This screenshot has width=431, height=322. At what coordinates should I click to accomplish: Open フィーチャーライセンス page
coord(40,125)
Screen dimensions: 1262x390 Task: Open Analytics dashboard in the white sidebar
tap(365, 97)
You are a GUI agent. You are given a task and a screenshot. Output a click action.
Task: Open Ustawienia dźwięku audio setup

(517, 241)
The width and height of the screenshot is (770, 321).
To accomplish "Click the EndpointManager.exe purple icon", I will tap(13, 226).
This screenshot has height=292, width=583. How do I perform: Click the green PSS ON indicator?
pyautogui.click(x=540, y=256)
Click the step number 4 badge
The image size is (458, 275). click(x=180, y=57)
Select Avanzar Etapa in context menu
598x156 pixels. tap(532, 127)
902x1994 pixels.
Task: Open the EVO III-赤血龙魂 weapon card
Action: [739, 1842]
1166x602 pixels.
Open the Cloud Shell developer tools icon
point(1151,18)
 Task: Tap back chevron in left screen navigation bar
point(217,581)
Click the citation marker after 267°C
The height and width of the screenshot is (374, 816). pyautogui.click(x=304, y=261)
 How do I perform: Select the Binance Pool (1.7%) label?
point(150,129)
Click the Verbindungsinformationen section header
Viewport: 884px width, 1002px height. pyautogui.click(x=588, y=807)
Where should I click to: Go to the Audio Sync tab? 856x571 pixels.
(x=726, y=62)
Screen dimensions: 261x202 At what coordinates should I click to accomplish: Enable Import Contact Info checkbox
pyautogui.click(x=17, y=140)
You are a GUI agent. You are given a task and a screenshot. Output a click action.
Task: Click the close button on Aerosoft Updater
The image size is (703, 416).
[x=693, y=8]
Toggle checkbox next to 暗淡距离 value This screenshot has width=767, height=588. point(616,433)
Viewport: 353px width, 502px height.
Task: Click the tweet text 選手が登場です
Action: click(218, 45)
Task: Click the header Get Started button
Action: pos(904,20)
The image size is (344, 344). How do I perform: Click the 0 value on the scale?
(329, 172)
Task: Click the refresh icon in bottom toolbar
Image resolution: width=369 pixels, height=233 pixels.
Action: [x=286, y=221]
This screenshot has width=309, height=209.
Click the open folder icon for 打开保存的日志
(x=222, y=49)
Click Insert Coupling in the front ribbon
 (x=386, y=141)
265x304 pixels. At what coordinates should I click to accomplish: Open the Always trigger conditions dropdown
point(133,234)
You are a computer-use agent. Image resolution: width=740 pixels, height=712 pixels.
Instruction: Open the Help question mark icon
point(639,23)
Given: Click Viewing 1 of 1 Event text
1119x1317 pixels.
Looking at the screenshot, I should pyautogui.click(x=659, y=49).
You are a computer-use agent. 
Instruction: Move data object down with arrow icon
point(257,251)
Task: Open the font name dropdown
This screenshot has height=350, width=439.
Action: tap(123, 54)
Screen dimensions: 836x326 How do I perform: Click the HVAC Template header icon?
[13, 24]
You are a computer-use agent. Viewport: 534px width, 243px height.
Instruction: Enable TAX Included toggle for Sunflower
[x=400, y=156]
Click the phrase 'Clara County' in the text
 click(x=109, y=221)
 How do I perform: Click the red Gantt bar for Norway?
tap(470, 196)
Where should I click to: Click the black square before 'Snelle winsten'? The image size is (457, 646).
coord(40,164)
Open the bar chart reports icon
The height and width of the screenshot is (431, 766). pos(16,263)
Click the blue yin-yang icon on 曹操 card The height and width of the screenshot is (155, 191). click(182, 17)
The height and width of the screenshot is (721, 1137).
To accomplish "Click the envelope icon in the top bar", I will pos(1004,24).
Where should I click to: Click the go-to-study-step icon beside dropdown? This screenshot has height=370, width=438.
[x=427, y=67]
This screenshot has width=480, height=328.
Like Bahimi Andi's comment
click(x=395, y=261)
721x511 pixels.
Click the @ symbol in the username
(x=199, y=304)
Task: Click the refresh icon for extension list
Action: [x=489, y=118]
━━━━━━━━━━━━━━━━
What to work on: Every line of the data is to be retyped without alteration.

Task answer:
This screenshot has width=431, height=322. At what coordinates should I click to accomplish: Open フィーチャーライセンス page
coord(40,125)
Screen dimensions: 1262x390 Task: Open Analytics dashboard in the white sidebar
tap(365, 97)
You are a GUI agent. You are given a task and a screenshot. Output a click action.
Task: Open Ustawienia dźwięku audio setup

(517, 241)
The width and height of the screenshot is (770, 321).
To accomplish "Click the EndpointManager.exe purple icon", I will tap(13, 226).
This screenshot has height=292, width=583. How do I perform: Click the green PSS ON indicator?
pyautogui.click(x=540, y=256)
Click the step number 4 badge
The image size is (458, 275). click(x=180, y=57)
Select Avanzar Etapa in context menu
598x156 pixels. tap(532, 127)
902x1994 pixels.
Task: Open the EVO III-赤血龙魂 weapon card
Action: [739, 1842]
1166x602 pixels.
Open the Cloud Shell developer tools icon
point(1151,18)
 Task: Tap back chevron in left screen navigation bar
point(217,581)
Click the citation marker after 267°C
The height and width of the screenshot is (374, 816). pyautogui.click(x=304, y=261)
 How do I perform: Select the Binance Pool (1.7%) label?
point(150,129)
Click the Verbindungsinformationen section header
Viewport: 884px width, 1002px height. pyautogui.click(x=588, y=807)
Where should I click to: Go to the Audio Sync tab? 856x571 pixels.
(x=726, y=62)
Screen dimensions: 261x202 At what coordinates should I click to accomplish: Enable Import Contact Info checkbox
pyautogui.click(x=17, y=140)
You are a GUI agent. You are given a task and a screenshot. Output a click action.
Task: Click the close button on Aerosoft Updater
The image size is (703, 416).
[x=693, y=8]
Toggle checkbox next to 暗淡距离 value This screenshot has width=767, height=588. point(616,433)
Viewport: 353px width, 502px height.
Task: Click the tweet text 選手が登場です
Action: click(218, 45)
Task: Click the header Get Started button
Action: pos(904,20)
The image size is (344, 344). How do I perform: Click the 0 value on the scale?
(329, 172)
Task: Click the refresh icon in bottom toolbar
Image resolution: width=369 pixels, height=233 pixels.
Action: [x=286, y=221]
This screenshot has width=309, height=209.
Click the open folder icon for 打开保存的日志
(x=222, y=49)
Click Insert Coupling in the front ribbon
 (x=386, y=141)
265x304 pixels. At what coordinates should I click to accomplish: Open the Always trigger conditions dropdown
point(133,234)
You are a computer-use agent. Image resolution: width=740 pixels, height=712 pixels.
Instruction: Open the Help question mark icon
point(639,23)
Given: Click Viewing 1 of 1 Event text
1119x1317 pixels.
Looking at the screenshot, I should pyautogui.click(x=659, y=49).
You are a computer-use agent. 
Instruction: Move data object down with arrow icon
point(257,251)
Task: Open the font name dropdown
This screenshot has height=350, width=439.
Action: tap(123, 54)
Screen dimensions: 836x326 How do I perform: Click the HVAC Template header icon?
[13, 24]
You are a computer-use agent. Viewport: 534px width, 243px height.
Instruction: Enable TAX Included toggle for Sunflower
[x=400, y=156]
Click the phrase 'Clara County' in the text
 click(x=109, y=221)
 How do I perform: Click the red Gantt bar for Norway?
tap(470, 196)
Where should I click to: Click the black square before 'Snelle winsten'? The image size is (457, 646).
coord(40,164)
Open the bar chart reports icon
The height and width of the screenshot is (431, 766). pos(16,263)
Click the blue yin-yang icon on 曹操 card The height and width of the screenshot is (155, 191). click(182, 17)
The height and width of the screenshot is (721, 1137).
To accomplish "Click the envelope icon in the top bar", I will pos(1004,24).
Where should I click to: Click the go-to-study-step icon beside dropdown? This screenshot has height=370, width=438.
[x=427, y=67]
This screenshot has width=480, height=328.
Like Bahimi Andi's comment
click(x=395, y=261)
721x511 pixels.
Click the @ symbol in the username
(x=199, y=304)
Task: Click the refresh icon for extension list
Action: [x=489, y=118]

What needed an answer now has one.